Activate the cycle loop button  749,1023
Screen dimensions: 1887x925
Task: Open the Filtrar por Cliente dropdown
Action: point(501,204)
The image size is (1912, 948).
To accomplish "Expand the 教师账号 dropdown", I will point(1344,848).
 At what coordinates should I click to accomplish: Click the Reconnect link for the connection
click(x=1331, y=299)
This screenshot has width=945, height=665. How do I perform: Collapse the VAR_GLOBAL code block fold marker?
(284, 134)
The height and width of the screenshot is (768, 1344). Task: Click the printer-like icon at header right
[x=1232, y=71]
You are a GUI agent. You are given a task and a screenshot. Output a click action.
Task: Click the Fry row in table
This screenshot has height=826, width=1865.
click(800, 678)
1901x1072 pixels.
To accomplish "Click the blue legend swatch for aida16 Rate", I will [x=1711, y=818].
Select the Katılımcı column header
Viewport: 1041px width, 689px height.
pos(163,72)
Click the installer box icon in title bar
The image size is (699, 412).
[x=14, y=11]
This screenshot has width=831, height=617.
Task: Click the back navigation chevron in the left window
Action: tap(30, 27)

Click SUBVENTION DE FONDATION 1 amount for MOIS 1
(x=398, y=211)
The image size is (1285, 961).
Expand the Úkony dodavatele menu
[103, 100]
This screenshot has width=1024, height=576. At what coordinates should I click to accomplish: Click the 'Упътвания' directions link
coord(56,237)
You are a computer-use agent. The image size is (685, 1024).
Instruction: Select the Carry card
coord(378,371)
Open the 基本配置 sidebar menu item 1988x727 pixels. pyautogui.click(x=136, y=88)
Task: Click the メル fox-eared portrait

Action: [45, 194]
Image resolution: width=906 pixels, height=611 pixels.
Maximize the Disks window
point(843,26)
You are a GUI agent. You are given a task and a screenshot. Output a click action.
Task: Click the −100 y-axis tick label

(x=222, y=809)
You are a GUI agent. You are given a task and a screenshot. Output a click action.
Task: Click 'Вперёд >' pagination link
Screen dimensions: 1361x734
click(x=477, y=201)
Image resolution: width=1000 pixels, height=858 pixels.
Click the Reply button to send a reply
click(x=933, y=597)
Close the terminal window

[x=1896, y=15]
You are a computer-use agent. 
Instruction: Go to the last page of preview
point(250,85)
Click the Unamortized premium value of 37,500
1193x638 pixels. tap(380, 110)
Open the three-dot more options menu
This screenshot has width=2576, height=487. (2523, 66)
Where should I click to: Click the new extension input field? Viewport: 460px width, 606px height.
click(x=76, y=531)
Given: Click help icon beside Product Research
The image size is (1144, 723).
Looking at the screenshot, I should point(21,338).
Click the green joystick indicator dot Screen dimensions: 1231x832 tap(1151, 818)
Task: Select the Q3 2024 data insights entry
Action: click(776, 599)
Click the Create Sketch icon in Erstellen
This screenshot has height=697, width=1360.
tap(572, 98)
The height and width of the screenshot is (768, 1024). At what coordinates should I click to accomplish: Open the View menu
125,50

--- ABOUT THIS EXERCISE ---
Once you have read the records, repeat them all exactly.

--- RESULT OF THE TASK ---
Activate the cycle loop button  749,1023
Screen dimensions: 1887x925
Task: Open the Filtrar por Cliente dropdown
Action: point(501,204)
The image size is (1912, 948).
To accomplish "Expand the 教师账号 dropdown", I will point(1344,848).
 At what coordinates should I click to accomplish: Click the Reconnect link for the connection
click(x=1331, y=299)
This screenshot has width=945, height=665. How do I perform: Collapse the VAR_GLOBAL code block fold marker?
(284, 134)
The height and width of the screenshot is (768, 1344). Task: Click the printer-like icon at header right
[x=1232, y=71]
You are a GUI agent. You are given a task and a screenshot. Output a click action.
Task: Click the Fry row in table
This screenshot has height=826, width=1865.
click(800, 678)
1901x1072 pixels.
To accomplish "Click the blue legend swatch for aida16 Rate", I will [x=1711, y=818].
Select the Katılımcı column header
Viewport: 1041px width, 689px height.
pos(163,72)
Click the installer box icon in title bar
The image size is (699, 412).
[x=14, y=11]
This screenshot has width=831, height=617.
Task: Click the back navigation chevron in the left window
Action: tap(30, 27)

Click SUBVENTION DE FONDATION 1 amount for MOIS 1
(x=398, y=211)
The image size is (1285, 961).
Expand the Úkony dodavatele menu
[103, 100]
This screenshot has width=1024, height=576. At what coordinates should I click to accomplish: Click the 'Упътвания' directions link
coord(56,237)
You are a computer-use agent. The image size is (685, 1024).
Instruction: Select the Carry card
coord(378,371)
Open the 基本配置 sidebar menu item 1988x727 pixels. pyautogui.click(x=136, y=88)
Task: Click the メル fox-eared portrait

Action: [45, 194]
Image resolution: width=906 pixels, height=611 pixels.
Maximize the Disks window
point(843,26)
You are a GUI agent. You are given a task and a screenshot. Output a click action.
Task: Click the −100 y-axis tick label

(x=222, y=809)
You are a GUI agent. You are given a task and a screenshot. Output a click action.
Task: Click 'Вперёд >' pagination link
Screen dimensions: 1361x734
click(x=477, y=201)
Image resolution: width=1000 pixels, height=858 pixels.
Click the Reply button to send a reply
click(x=933, y=597)
Close the terminal window

[x=1896, y=15]
You are a computer-use agent. 
Instruction: Go to the last page of preview
point(250,85)
Click the Unamortized premium value of 37,500
1193x638 pixels. tap(380, 110)
Open the three-dot more options menu
This screenshot has width=2576, height=487. (2523, 66)
Where should I click to: Click the new extension input field? Viewport: 460px width, 606px height.
click(x=76, y=531)
Given: Click help icon beside Product Research
The image size is (1144, 723).
Looking at the screenshot, I should point(21,338).
Click the green joystick indicator dot Screen dimensions: 1231x832 tap(1151, 818)
Task: Select the Q3 2024 data insights entry
Action: click(776, 599)
Click the Create Sketch icon in Erstellen
This screenshot has height=697, width=1360.
tap(572, 98)
The height and width of the screenshot is (768, 1024). At what coordinates should I click to accomplish: Open the View menu
125,50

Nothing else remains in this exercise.